Non è facile parlare della maturità e non essere banali. Troppi film, troppe canzoni, troppi miti hanno spiegato ai ragazzi come devono essere e come devono sentirsi in un giorno così decisivo per la loro vita. In questo modo ogni ulteriore parola rischia di essere l’ennesimo verso che si aggiunge ad una liturgia già scontata e nota.
Eppure il giorno della maturità, dell’esame di Stato, si prova un’emozione unica, particolare, che ha attraversato il cuore di chi portava una materia e un’altra gli veniva assegnata, di chi studiava quattro materie, di chi ha vissuto gli anni della terza prova, dei commissari tutti interni, dei commissari tutti esterni, dei tre interni e dei tre esterni: un’emozione che non dipende dalla legge, ma dalla coscienza che – misteriosamente – in questo giorno segna tutti, la coscienza che quello che sta accadendo ora, proprio ora, ha a che fare con un punto di non ritorno, un punto che è destinato a cambiare la vita per sempre.
Questo punto è la percezione, quasi fisica, che le cose devono finire per crescere, che nella vita occorre lasciare per diventare grandi.
Sono arrivati alle superiori poco più che bambini, convinti di sapere molto se non tutto, ma poi hanno dovuto lottare, soffrire, scoprire i limiti dei loro genitori, imparare ad amare e ad essere rifiutati, toccare con mano la delusione e l’ingiustizia, perseguire lo sballo per dimenticare le lacrime, sentire la rabbia e la violenza come unica strada per gridare al mondo il proprio diritto di esistere e di valere. E così hanno sognato, hanno sbagliato, hanno scoperto l’amore, il sesso, le paure, le attese. Hanno incontrato le ombre più buie e le strade più luminose, si sono sentiti soli o onnipotenti, tristi o capaci di fregare tutto, anche la sofferenza, anche la morte.
E adesso, mentre escono di fretta senza dimenticare la carta di identità, si rendono conto che quella foto è di un altro, di uno che non aveva ancora visto tutto quello che li avrebbe resi così strani, eppure così veri. S’impara che tutto quello che sembra per sempre in realtà è sempre un inizio, si avvicendano nella mente odori, notti insonni, docenti amati e docenti odiati, voglia di futuro ma terribilmente arrabbiati di dover perdere il passato.

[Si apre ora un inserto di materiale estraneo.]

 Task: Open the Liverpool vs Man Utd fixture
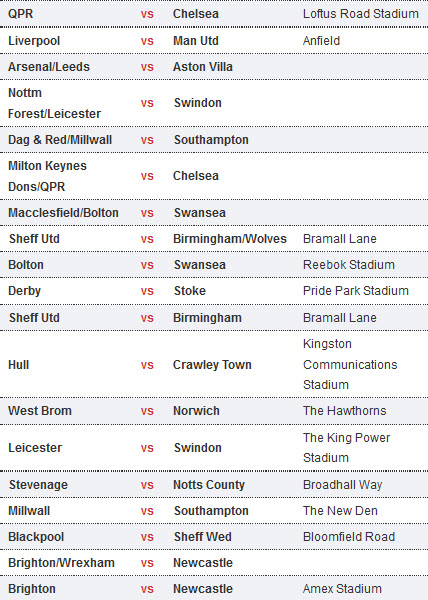[214, 41]
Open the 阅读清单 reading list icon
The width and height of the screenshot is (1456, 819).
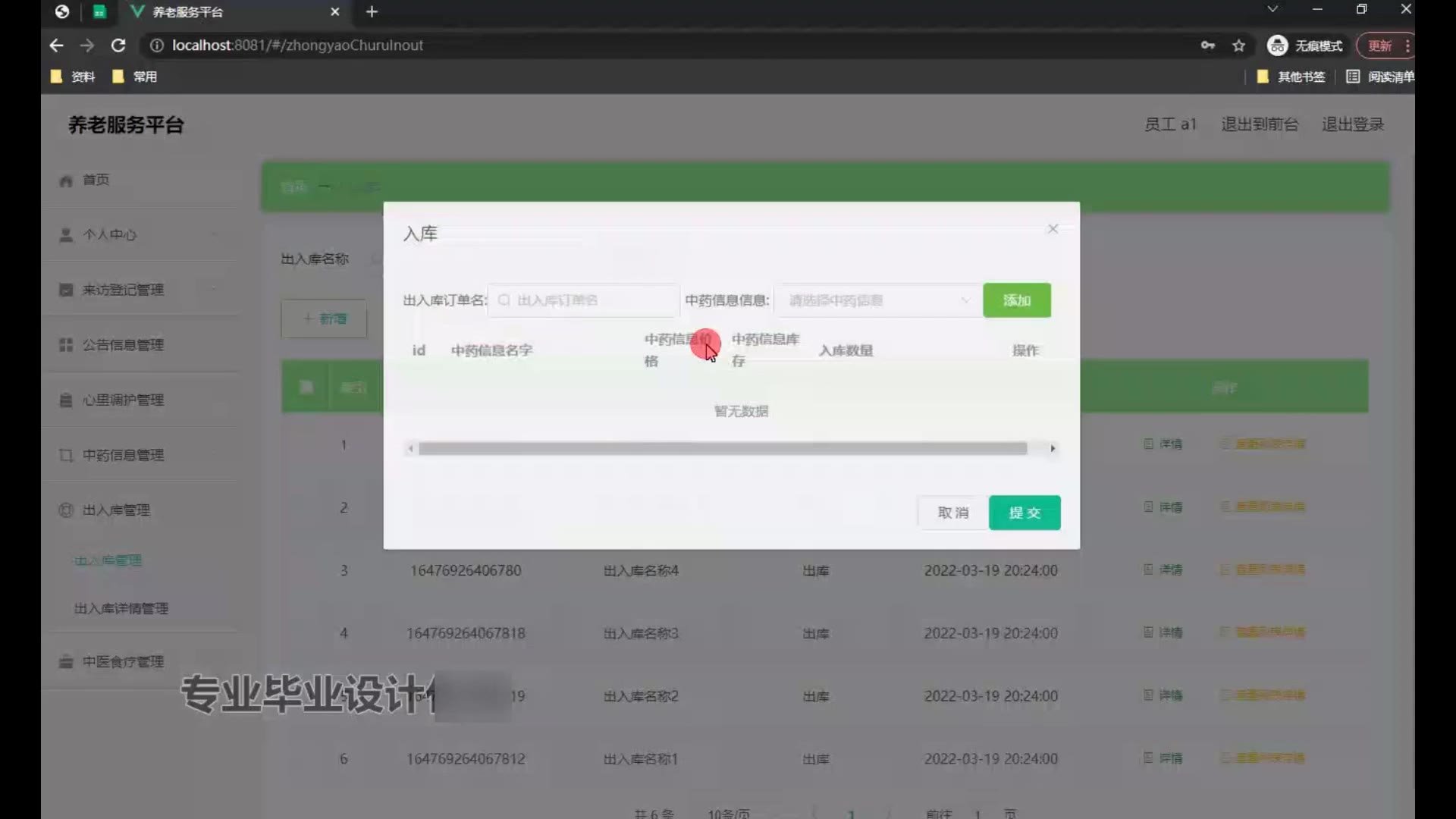[1352, 77]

Il giorno della maturità i ragazzi non pensano al tema, alle buste dell’orale, ai powerpoint o al dizionario: il giorno della maturità i ragazzi si vedono la loro vita passare davanti in un solo istante. E, chissà come e perché, avvertono una nostalgia che è gratitudine, una melanconia che è profezia di quel che sarà. Chiudono per sempre la loro infanzia, ma hanno paura di dimenticare il bambino che sono stati. Non si sentono all’altezza, ma sanno che questo è il loro momento.
E tu, che sei l’adulto e che dovresti essere quello saggio, quello vero, sai che non puoi farci niente, che se ne devono andare. Perché l’esame non è una prova la cui somma fa cento, ma un grande saluto, un grande congedo da ciò che siamo stati. E che, mi dicono sia impopolare dirlo, in fondo ci ha reso davvero felici. Più felici di qualunque sbronza, più felici di qualunque donna. Perché ci ha ricordato, in modo strano e insopportabile, che la vita è una promessa e che, se siamo al mondo, un motivo c’è, una ragione esiste.
Chi entra in aula per fare la maturità sa benissimo che quello non è solo un esame, bensì il momento di iniziare a dire grazie, a dire “Io”. Il momento di permettere alla vita di essere quello che è: attesa e Mistero. Consapevoli che tutto ciò che c’è, e che accade, è sempre soltanto una proposta, è sempre soltanto un inizio.